* [取り組む課題]: ゴルトブリッツの文章のうち、「2010年代前半のダート王、」で始まり「ルドティアラなどを輩出した。」まで続く部分を、一字も変えずに出力せよ。

* [抜粋した文章]:
<<<<

ゴルトブリッツ(Gold Blitz)とは、2007年生まれの日本の競走馬。栗毛の牡馬。
2010年代前半のダート王、そしてスペシャルウィークの後継種牡馬筆頭……に、なれるはずだった馬。
主な勝ち鞍
2011年:アンタレスステークス(GIII)、マーキュリーカップ(JpnIII)
2012年:帝王賞(JpnI)、アンタレスステークス(GIII)
概要
父スペシャルウィーク、母*レディブロンド、母父Seeking the Goldという血統。
父は*サンデーサイレンス産駒で、武豊に初のダービーを授け、王道路線を突き進んでGI4勝を挙げた黄金世代の「日本総大将」。種牡馬としてもシーザリオとブエナビスタという歴史的名牝を輩出したが、牡馬には大物が出ず、2022年現在サイアーラインの継続はちょっと危うい状況にある。
母はアメリカ産馬で、ディープインパクトの半姉。なんと5歳になってからデビューし短距離の条件戦を怒濤の5連勝でスプリンターズSに挑み、4着に敗れて引退。僅か3ヶ月半の競走生活だった。繁殖牝馬としても11歳で早世してしまったが、第2仔ラドラーダが2017年のダービー馬レイデオロを輩出した。
母父シーキングザゴールドはドバイミレニアムを筆頭に世界的に活躍馬を出した大種牡馬。日本ではシーキングザパール、マイネルラヴ、ゴールドティアラなどを輩出した。
2007年4月11日、ノーザンファームで誕生。オーナーは一口馬主クラブのキャロットファーム。募集価格は1口15万円×400口(=6000万円)と、血統からも期待されていたことが伺える。
馬名意味は「ドイツ語で『金の稲妻』」。その名の通り、黄金色の毛並みが鮮やかな馬であった。吉田厩舎では「ゴリさん」と呼ばれていたそうである。

>>>>

* [与えられた情報]:
<<<<

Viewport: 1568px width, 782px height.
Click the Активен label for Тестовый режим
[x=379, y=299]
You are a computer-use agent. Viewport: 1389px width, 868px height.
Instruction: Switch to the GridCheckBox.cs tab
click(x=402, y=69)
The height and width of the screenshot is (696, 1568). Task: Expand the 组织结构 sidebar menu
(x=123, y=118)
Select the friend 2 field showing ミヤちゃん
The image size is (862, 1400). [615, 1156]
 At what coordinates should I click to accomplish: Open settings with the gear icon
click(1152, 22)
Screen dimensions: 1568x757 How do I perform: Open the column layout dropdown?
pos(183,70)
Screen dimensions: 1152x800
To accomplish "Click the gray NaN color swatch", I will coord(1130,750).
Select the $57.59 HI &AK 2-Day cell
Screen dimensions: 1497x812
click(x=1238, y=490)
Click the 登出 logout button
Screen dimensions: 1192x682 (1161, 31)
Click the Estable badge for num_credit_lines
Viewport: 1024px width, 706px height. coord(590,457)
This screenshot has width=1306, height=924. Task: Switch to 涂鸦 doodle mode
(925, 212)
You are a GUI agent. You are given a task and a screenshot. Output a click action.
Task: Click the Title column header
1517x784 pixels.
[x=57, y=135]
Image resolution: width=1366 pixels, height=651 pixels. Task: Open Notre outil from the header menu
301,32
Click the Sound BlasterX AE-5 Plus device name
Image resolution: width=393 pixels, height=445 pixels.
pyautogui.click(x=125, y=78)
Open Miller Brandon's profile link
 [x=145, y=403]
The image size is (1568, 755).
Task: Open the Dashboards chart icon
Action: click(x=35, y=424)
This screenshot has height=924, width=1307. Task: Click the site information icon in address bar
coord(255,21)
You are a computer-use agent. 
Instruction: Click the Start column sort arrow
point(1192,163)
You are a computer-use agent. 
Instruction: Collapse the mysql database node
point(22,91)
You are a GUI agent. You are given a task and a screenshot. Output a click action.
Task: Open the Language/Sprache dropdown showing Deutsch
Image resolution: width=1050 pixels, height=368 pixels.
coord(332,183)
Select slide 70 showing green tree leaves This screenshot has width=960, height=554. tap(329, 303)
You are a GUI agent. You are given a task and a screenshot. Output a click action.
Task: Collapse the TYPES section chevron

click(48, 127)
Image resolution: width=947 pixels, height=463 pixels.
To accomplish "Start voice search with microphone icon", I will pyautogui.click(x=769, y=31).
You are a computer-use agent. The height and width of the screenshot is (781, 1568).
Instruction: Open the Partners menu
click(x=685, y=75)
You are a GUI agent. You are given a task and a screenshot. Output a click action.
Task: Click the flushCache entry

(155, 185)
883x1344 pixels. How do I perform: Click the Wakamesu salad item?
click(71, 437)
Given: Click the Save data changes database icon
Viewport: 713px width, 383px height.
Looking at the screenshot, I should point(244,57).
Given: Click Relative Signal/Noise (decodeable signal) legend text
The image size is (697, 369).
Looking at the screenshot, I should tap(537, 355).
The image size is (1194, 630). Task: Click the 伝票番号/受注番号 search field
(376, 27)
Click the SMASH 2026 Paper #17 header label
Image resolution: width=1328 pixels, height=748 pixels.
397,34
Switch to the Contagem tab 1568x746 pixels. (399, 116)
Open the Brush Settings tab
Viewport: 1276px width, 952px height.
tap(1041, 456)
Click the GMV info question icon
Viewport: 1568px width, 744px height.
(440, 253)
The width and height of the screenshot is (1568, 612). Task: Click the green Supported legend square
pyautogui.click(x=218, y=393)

>>>>

* [回答]:
2010年代前半のダート王、そしてスペシャルウィークの後継種牡馬筆頭……に、なれるはずだった馬。
主な勝ち鞍
2011年:アンタレスステークス(GIII)、マーキュリーカップ(JpnIII)
2012年:帝王賞(JpnI)、アンタレスステークス(GIII)
概要
父スペシャルウィーク、母*レディブロンド、母父Seeking the Goldという血統。
父は*サンデーサイレンス産駒で、武豊に初のダービーを授け、王道路線を突き進んでGI4勝を挙げた黄金世代の「日本総大将」。種牡馬としてもシーザリオとブエナビスタという歴史的名牝を輩出したが、牡馬には大物が出ず、2022年現在サイアーラインの継続はちょっと危うい状況にある。
母はアメリカ産馬で、ディープインパクトの半姉。なんと5歳になってからデビューし短距離の条件戦を怒濤の5連勝でスプリンターズSに挑み、4着に敗れて引退。僅か3ヶ月半の競走生活だった。繁殖牝馬としても11歳で早世してしまったが、第2仔ラドラーダが2017年のダービー馬レイデオロを輩出した。
母父シーキングザゴールドはドバイミレニアムを筆頭に世界的に活躍馬を出した大種牡馬。日本ではシーキングザパール、マイネルラヴ、ゴールドティアラなどを輩出した。